Source text

In the field Nodobryoria abbreviata can be mistaken for Kaernefeltia californica and Nodobryoria oregana. K. californica is restricted to coastal areas and tends to be more olive-brown to greenish-black. N. oregana shares the reddish-brown color but typically forms much longer, hanging strands with slender branches and is less likely to show apothecia.

==Habitat and distribution==

Nodobryoria abbreviata is native to western North America and is common in the interior Pacific Northwest, from western Montana and Idaho north into British Columbia and south to Baja California, with peak occurrence east of the Cascade Range. It has been recorded from the interior ranges of British Columbia and Alberta, and the Pacific Northwest states including Idaho and Washington.

It grows on conifer bark and dead wood from valley bottoms up to near the tree line, especially in open pine and larch forests east of the Cascades. It also occurs high in the crowns of moist, closed forests in the same region. It has also been reported occasionally on exposed rock. The closely related N. oregana and N. subdivergens show overlapping ranges, but N. abbreviata is typically found at lower altitudes and in more continental climates than the other two.

Instructions for the task
Write out everything in the lichen text from "In the field" down to "Idaho and Washington.", copying the wording exactly. The material that follows is separate from the lichen text.

Listed records

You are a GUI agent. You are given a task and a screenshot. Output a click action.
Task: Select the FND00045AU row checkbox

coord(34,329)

---

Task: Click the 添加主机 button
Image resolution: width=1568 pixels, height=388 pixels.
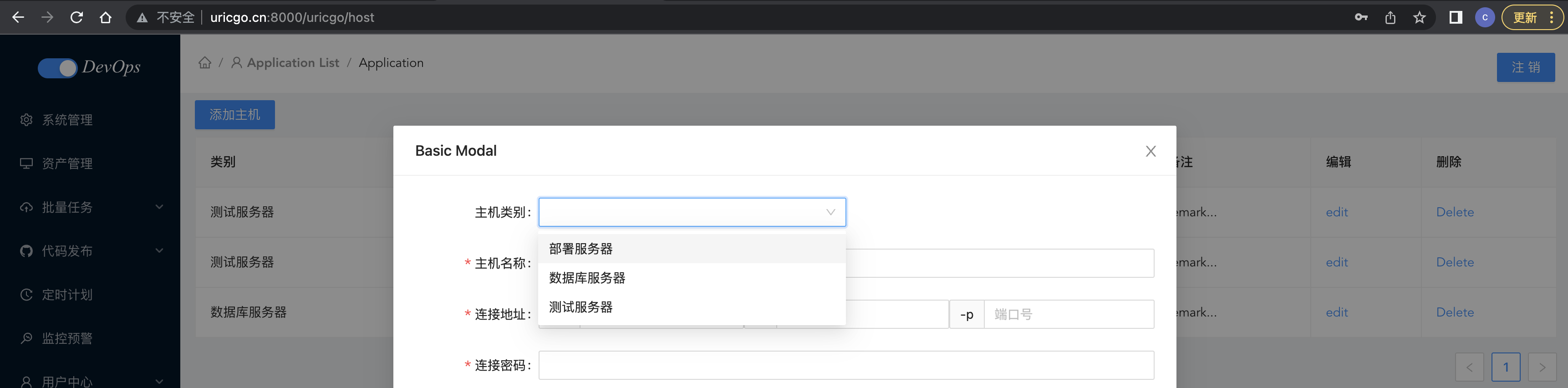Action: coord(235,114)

* * *

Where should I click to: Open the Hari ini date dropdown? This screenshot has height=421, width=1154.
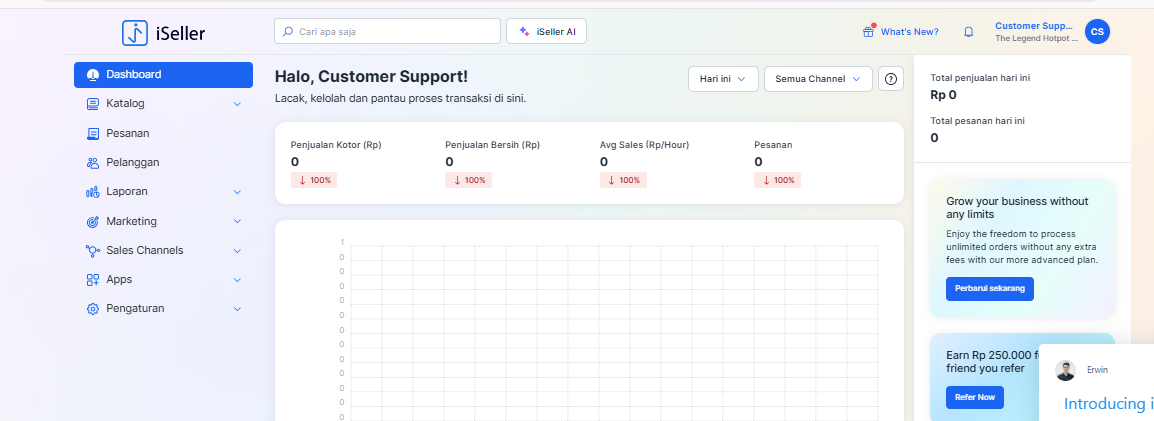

Written solution
In the field Nodobryoria abbreviata can be mistaken for Kaernefeltia californica and Nodobryoria oregana. K. californica is restricted to coastal areas and tends to be more olive-brown to greenish-black. N. oregana shares the reddish-brown color but typically forms much longer, hanging strands with slender branches and is less likely to show apothecia.

==Habitat and distribution==

Nodobryoria abbreviata is native to western North America and is common in the interior Pacific Northwest, from western Montana and Idaho north into British Columbia and south to Baja California, with peak occurrence east of the Cascade Range. It has been recorded from the interior ranges of British Columbia and Alberta, and the Pacific Northwest states including Idaho and Washington.